While the director is hellbent on getting that motorcycle on stage (she says the image of Prince “staring into her soul” on the Purple Rain bike is one of her earliest memories of the genius), she acknowledges some limitations of the medium. “I can’t get a Lake Minnetonka that isn’t actually Lake Minnetonka on stage,” she jested, while still promising to bring the “epic” nature of a Met Opera production “to something as sublime as Purple Rain.”

“It is an opera — it’s a tragedy and a triumph,” agreed Bobby Z. “I got to see Prince build a revolution from 1977 to the Parade album [in 1986].” Similar to many operas that have stood the test of time, Purple Rain comes complete with an unforgettable villain – Morris Day, Prince’s real-life friend and colleague who played a deliciously narcissistic version of himself in the 1984 film. For the world’s first musical preview of the Purple Rain musical, attendees of Celebration 2024 got to see performers portraying Day and Benton preen and camp it up in character before playing a solidly grooving version of The Time’s “Jungle Love” and “777-9311.” (Morris Day himself hit that same stage later on Saturday to perform an assortment of The Time classics and bust out some dance moves.)

“There only so many of these Black icons that we have,” mused Webb. “Working with the Michael [Jackson] legacy prepared me for the one I really wanted — which is this one.”

Explaining that he was looking to present some of the songs through a different lens, the multi-talented Webb brought out Rachel Webb to portray Apollonia and duet with him on “Take Me With U.” The song is bombastic and string-drenched on the album, but this teaser version – which started out in an elegant, stripped-down vein before working up to a full-band sound – demonstrated that these songs can soar in a variety of stylings (something hardcore Prince fans already well know).

Acknowledging that the soundtrack’s nine songs are not enough material for a Broadway musical, they also revealed that the Purple Rain stage musical will draw on Prince’s full catalog, including songs that didn’t even appear in the film. Case in point: Before the event wrapped, Rachel Webb returned to the stage with two others to perform “The Glamorous Life” as Vanity 6. While that Prince-penned song is certainly well-suited to the time period – it came out in 1984 and reached the top 10 of the Billboard Hot 100 that fall – it’s not a Vanity 6 number at all, but rather a hit performed by Sheila E.

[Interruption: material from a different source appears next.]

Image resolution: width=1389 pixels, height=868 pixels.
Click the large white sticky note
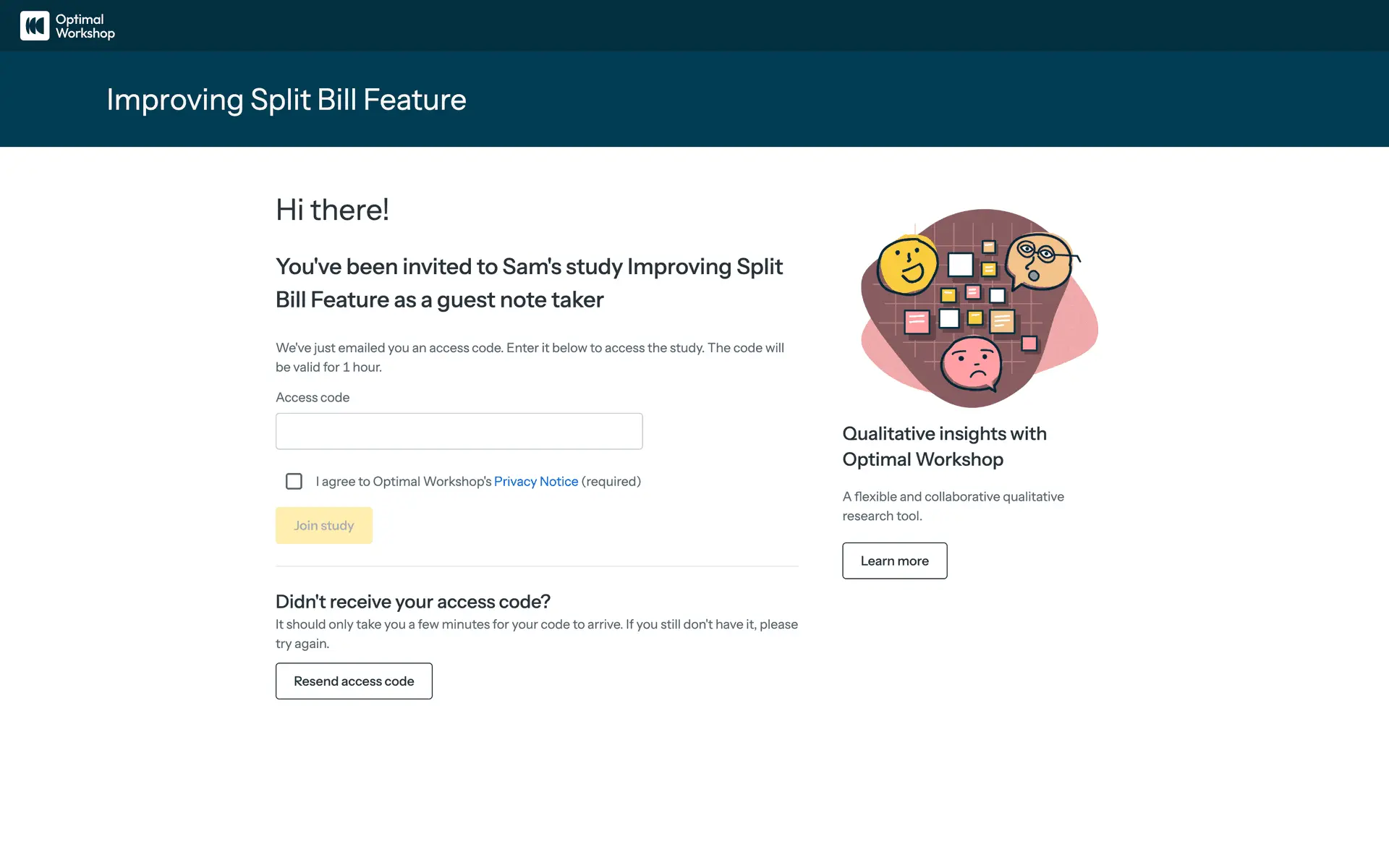point(960,265)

But why not take some creative liberties? The team behind this production is openly gunning for a Broadway run after debuting Purple Rain in Minneapolis, so the bar is high. As long as the songs are a sonic and thematic match for the realm of Purple Rain, who cares whether a tune appeared in the film? Broadway is a tough market, and success is far from guaranteed for musicals based on the works of pop hitmakers (though that isn’t stopping plenty of artists from trying). Prince’s rich, rewarding catalog deserves a wide audience, so it only makes sense for the team behind this production to put their best high-heeled boot forward as they reimagine his magnum opus for the stage.